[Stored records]
____

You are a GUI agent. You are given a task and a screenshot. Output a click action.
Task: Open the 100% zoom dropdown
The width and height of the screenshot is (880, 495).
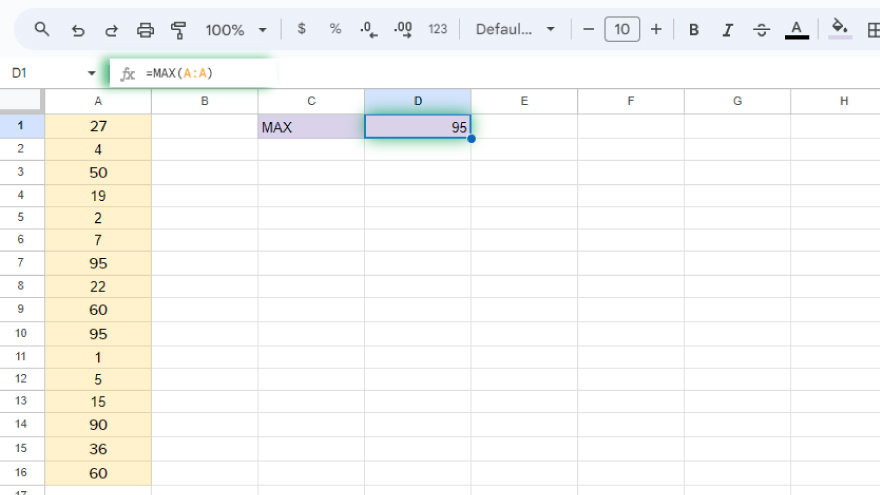(236, 30)

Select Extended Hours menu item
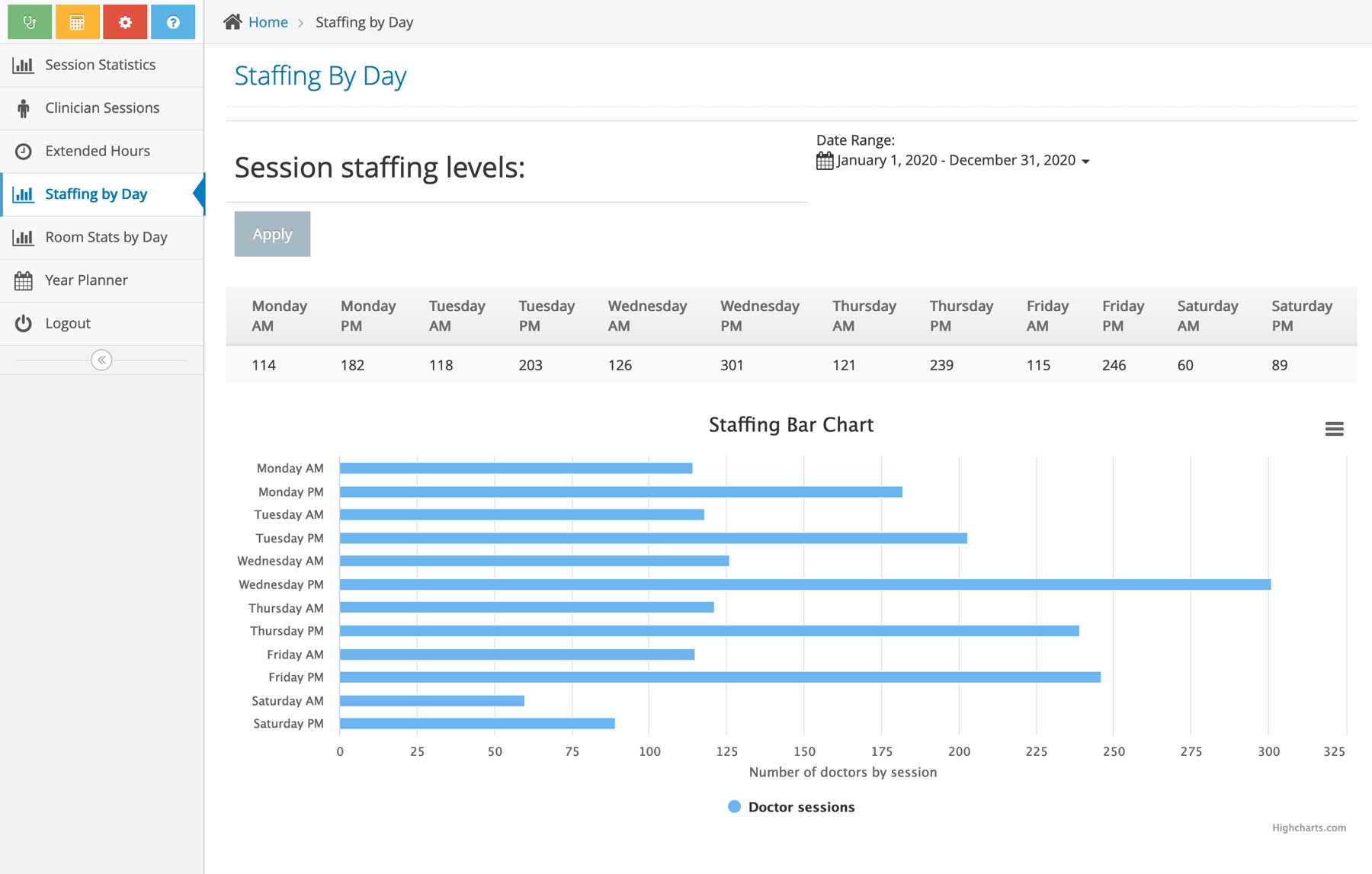tap(98, 151)
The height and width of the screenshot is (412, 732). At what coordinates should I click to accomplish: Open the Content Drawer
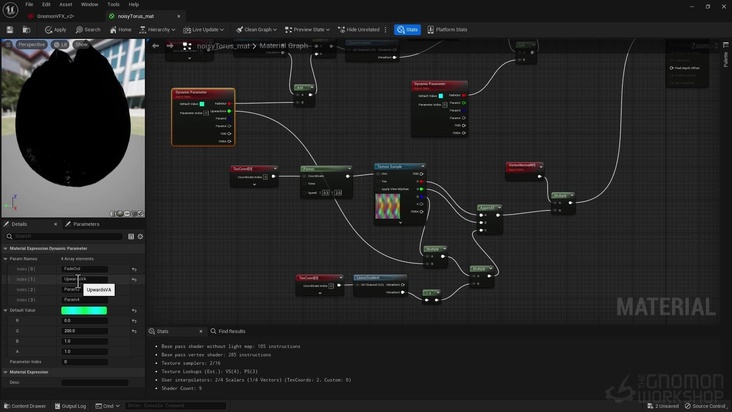24,406
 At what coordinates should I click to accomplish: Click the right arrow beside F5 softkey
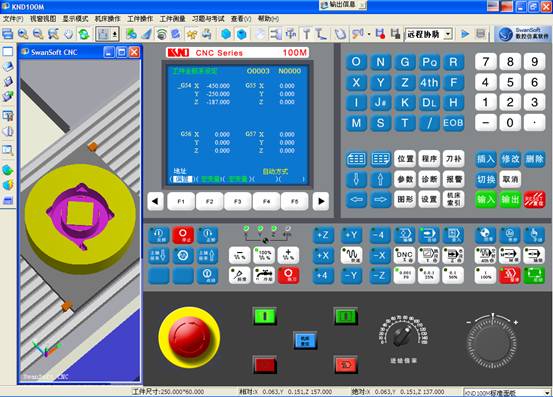321,201
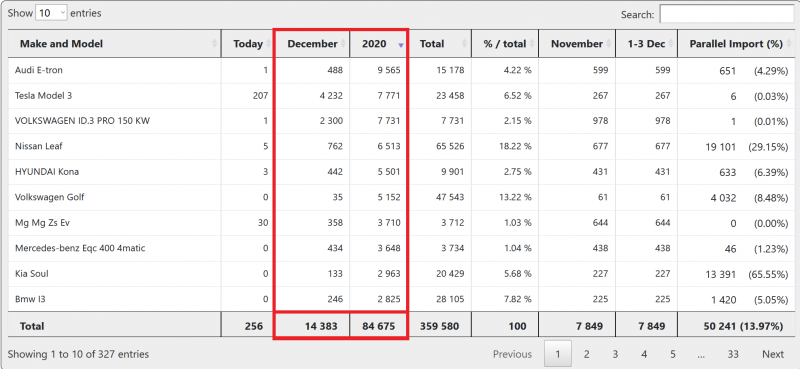800x369 pixels.
Task: Go to page 2 of results
Action: tap(587, 354)
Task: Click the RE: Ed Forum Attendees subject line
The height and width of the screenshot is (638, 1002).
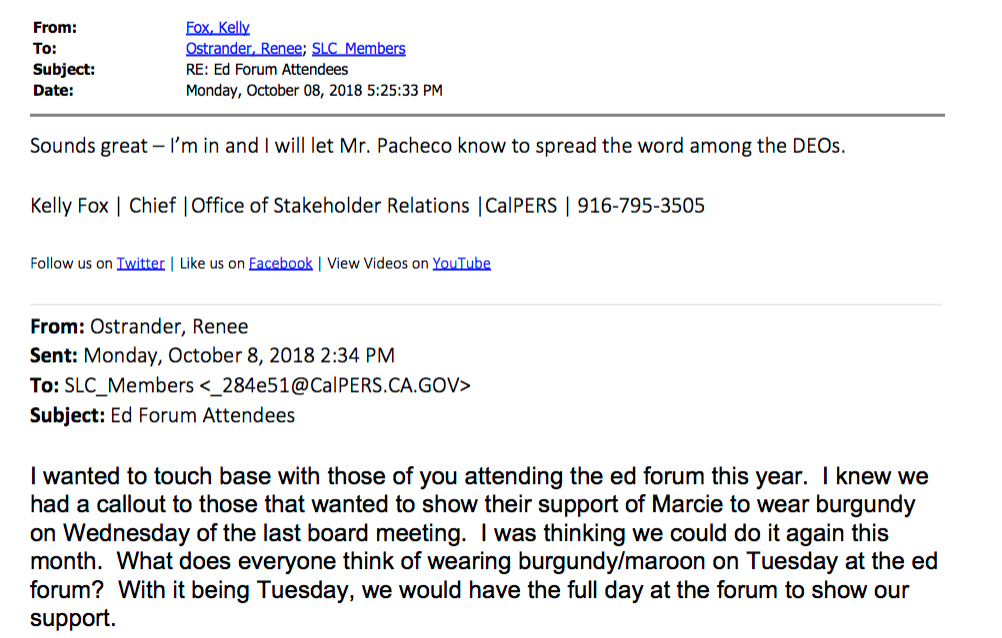Action: point(267,70)
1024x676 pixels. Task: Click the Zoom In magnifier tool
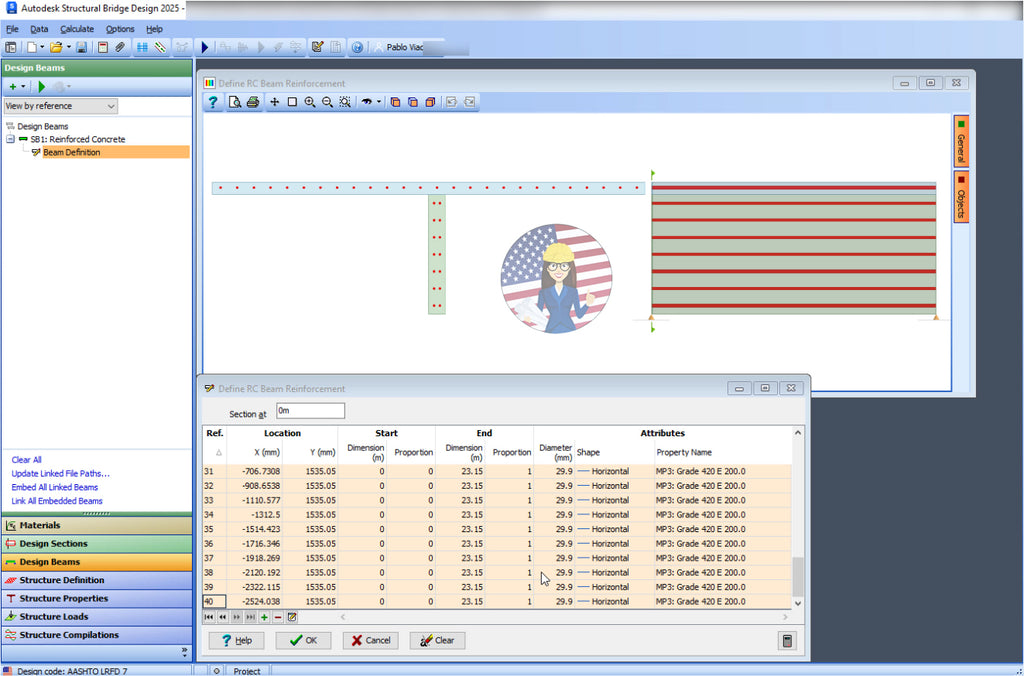[x=310, y=101]
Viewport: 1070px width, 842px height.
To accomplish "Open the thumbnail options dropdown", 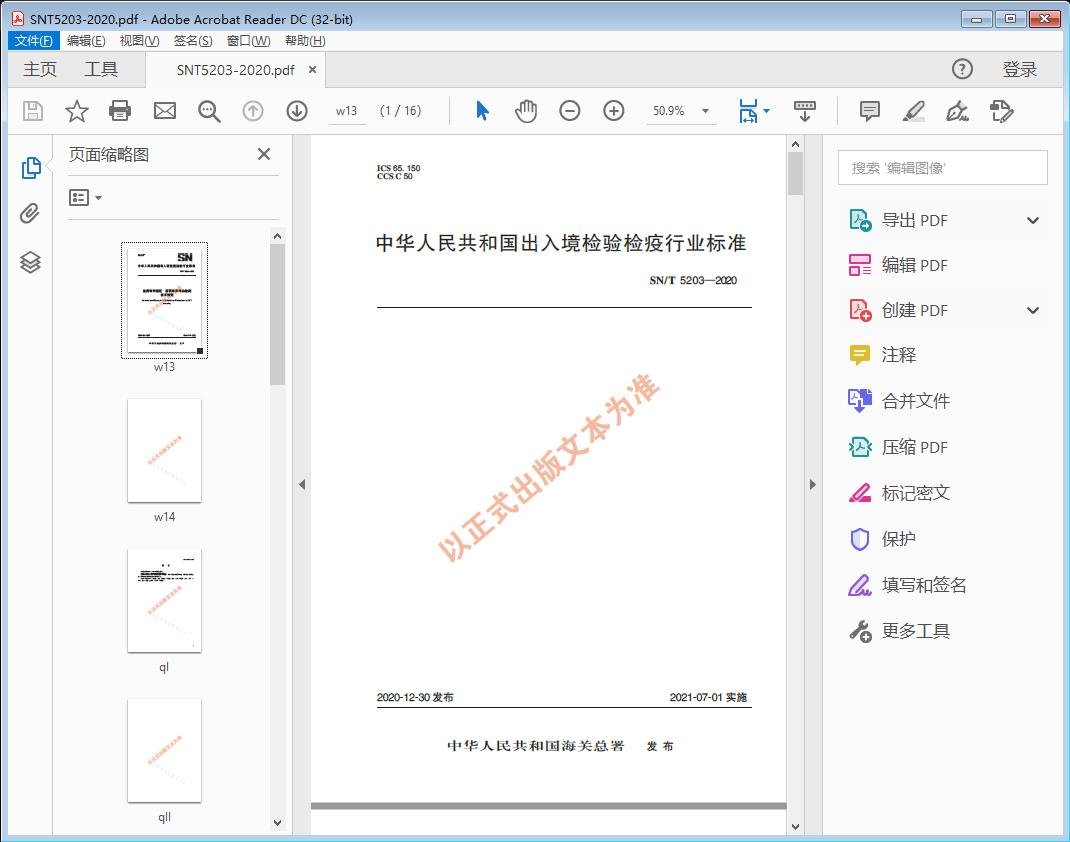I will pyautogui.click(x=84, y=197).
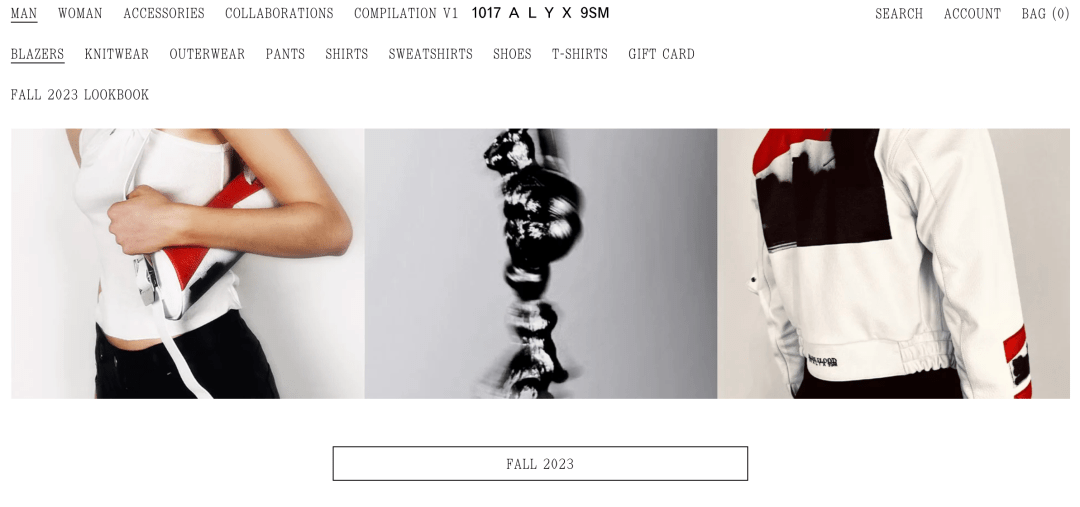The height and width of the screenshot is (507, 1080).
Task: Open the SHOES category
Action: pyautogui.click(x=512, y=54)
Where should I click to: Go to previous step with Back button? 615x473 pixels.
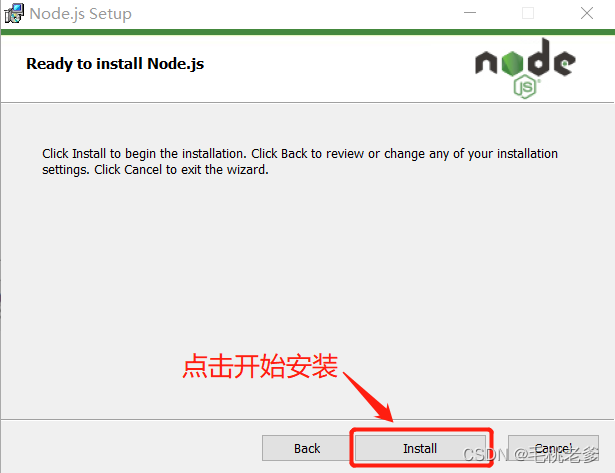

____

» **ASSIGNMENT**: Above are entries with pictures among them. Write out exactly the lines from the one containing "At what coordinates should I click to accomplish: Click" through the one containing "Viewport: 1070px width, 842px height.", ends included, and leave those pictures out.

» **ANSWER SECTION**:
 At what coordinates should I click to accomplish: Click the right arrow beside F5 softkey
321,201
800x369 pixels.
Task: Go to page 2 of results
Action: tap(587, 354)
Task: Click the RE: Ed Forum Attendees subject line
The height and width of the screenshot is (638, 1002).
Action: point(267,70)
1024x676 pixels. Task: Click the Zoom In magnifier tool
[x=310, y=101]
Viewport: 1070px width, 842px height.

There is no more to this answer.